### Task goal:
Exactly the lines from the opening of the records through the line containing "Task: Open the Interface monitor icon" should be copied, with both included.
__________
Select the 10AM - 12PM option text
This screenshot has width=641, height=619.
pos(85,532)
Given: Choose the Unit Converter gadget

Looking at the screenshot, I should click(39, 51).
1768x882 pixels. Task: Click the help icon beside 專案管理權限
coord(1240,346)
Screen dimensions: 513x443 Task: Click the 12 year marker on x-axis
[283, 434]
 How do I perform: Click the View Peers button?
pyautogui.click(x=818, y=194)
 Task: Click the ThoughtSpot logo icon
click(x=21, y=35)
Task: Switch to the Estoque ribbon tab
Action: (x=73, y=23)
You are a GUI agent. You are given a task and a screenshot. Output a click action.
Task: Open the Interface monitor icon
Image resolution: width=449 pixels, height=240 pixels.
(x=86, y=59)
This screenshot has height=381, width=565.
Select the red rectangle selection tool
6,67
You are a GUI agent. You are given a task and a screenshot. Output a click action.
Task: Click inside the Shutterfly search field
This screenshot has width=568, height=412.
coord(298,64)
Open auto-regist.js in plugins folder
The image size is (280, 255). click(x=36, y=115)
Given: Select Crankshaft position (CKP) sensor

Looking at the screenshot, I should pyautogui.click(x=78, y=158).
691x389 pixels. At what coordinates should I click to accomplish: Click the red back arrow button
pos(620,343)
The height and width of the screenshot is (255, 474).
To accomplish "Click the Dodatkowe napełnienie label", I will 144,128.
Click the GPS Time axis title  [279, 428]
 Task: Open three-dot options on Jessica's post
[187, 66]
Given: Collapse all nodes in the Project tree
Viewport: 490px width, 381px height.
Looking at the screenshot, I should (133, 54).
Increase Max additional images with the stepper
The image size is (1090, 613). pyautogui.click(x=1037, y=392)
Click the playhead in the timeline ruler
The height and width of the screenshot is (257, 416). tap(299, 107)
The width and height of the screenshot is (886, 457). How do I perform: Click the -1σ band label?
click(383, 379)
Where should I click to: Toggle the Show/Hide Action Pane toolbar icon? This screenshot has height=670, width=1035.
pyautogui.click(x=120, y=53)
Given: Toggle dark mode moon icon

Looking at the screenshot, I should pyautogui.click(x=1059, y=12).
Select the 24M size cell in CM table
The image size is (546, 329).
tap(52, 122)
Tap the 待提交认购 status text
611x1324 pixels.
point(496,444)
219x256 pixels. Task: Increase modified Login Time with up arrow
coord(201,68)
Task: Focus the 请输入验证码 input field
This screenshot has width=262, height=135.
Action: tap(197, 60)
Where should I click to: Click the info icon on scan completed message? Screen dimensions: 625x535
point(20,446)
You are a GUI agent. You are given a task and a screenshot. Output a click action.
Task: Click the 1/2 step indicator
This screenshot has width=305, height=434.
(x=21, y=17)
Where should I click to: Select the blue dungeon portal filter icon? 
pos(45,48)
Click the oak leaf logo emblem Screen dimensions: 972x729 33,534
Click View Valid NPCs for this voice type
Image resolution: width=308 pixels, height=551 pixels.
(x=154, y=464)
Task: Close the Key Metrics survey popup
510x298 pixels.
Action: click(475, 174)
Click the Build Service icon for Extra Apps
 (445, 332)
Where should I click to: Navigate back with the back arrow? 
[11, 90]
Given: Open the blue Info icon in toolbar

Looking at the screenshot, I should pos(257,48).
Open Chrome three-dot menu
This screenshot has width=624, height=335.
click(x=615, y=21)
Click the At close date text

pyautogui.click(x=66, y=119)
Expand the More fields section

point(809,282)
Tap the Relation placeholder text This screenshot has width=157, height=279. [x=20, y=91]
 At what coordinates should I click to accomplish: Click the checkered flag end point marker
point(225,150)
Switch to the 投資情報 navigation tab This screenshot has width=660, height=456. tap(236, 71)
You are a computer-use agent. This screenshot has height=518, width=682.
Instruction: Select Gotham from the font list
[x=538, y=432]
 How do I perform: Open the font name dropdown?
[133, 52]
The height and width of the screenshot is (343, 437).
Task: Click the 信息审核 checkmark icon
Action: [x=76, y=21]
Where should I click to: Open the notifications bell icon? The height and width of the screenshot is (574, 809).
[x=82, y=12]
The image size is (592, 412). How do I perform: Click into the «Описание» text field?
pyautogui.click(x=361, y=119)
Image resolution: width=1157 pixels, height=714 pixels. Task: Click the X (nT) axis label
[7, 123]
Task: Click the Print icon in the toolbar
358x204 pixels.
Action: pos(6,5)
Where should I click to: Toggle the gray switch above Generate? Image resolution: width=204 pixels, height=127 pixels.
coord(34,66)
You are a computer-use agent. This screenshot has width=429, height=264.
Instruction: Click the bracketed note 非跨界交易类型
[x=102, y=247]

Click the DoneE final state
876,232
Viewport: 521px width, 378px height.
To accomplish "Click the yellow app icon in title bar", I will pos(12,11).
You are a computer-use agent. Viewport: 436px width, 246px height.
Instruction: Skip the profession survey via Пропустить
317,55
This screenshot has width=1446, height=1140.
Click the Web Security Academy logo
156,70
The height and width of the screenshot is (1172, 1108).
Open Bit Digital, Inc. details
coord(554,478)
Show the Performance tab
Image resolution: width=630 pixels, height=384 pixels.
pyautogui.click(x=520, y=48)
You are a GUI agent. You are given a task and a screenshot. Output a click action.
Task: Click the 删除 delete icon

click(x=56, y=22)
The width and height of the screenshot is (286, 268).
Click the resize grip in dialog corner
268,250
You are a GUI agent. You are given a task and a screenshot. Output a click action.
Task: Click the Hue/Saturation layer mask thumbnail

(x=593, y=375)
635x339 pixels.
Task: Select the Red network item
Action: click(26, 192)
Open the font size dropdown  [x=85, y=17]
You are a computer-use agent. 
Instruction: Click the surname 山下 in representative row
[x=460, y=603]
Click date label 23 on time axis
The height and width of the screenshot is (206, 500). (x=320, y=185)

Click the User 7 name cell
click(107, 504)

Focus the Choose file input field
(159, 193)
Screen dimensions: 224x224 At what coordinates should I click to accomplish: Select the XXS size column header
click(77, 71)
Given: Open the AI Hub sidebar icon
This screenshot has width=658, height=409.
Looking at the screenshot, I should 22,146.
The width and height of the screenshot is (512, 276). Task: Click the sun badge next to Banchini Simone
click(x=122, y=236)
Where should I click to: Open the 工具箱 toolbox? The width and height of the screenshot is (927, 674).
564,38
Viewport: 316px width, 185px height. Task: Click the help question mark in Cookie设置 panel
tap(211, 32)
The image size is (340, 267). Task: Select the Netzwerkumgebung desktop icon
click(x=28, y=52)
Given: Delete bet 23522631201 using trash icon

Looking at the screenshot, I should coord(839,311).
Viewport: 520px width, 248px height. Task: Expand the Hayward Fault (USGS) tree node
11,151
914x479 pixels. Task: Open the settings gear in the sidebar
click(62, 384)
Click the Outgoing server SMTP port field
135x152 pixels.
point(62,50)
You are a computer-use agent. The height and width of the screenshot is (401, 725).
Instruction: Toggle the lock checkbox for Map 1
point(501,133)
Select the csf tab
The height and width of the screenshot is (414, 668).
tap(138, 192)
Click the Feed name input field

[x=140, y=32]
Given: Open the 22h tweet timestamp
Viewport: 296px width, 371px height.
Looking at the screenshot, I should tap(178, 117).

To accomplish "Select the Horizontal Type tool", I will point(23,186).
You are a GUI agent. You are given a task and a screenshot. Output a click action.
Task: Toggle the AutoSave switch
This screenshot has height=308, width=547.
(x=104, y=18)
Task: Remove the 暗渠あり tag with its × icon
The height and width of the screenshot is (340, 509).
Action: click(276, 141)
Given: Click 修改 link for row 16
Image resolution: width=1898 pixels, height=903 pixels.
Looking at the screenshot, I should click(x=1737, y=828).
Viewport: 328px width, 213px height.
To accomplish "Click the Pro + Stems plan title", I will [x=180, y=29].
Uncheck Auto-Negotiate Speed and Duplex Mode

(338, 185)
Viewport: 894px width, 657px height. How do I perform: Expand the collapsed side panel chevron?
__________
### Solution to this exercise:
Select the 10AM - 12PM option text
This screenshot has width=641, height=619.
pos(85,532)
Given: Choose the Unit Converter gadget

Looking at the screenshot, I should click(39, 51).
1768x882 pixels. Task: Click the help icon beside 專案管理權限
coord(1240,346)
Screen dimensions: 513x443 Task: Click the 12 year marker on x-axis
[283, 434]
 How do I perform: Click the View Peers button?
pyautogui.click(x=818, y=194)
 Task: Click the ThoughtSpot logo icon
click(x=21, y=35)
Task: Switch to the Estoque ribbon tab
Action: (x=73, y=23)
You are a GUI agent. You are given a task and a screenshot. Output a click action.
Task: Open the Interface monitor icon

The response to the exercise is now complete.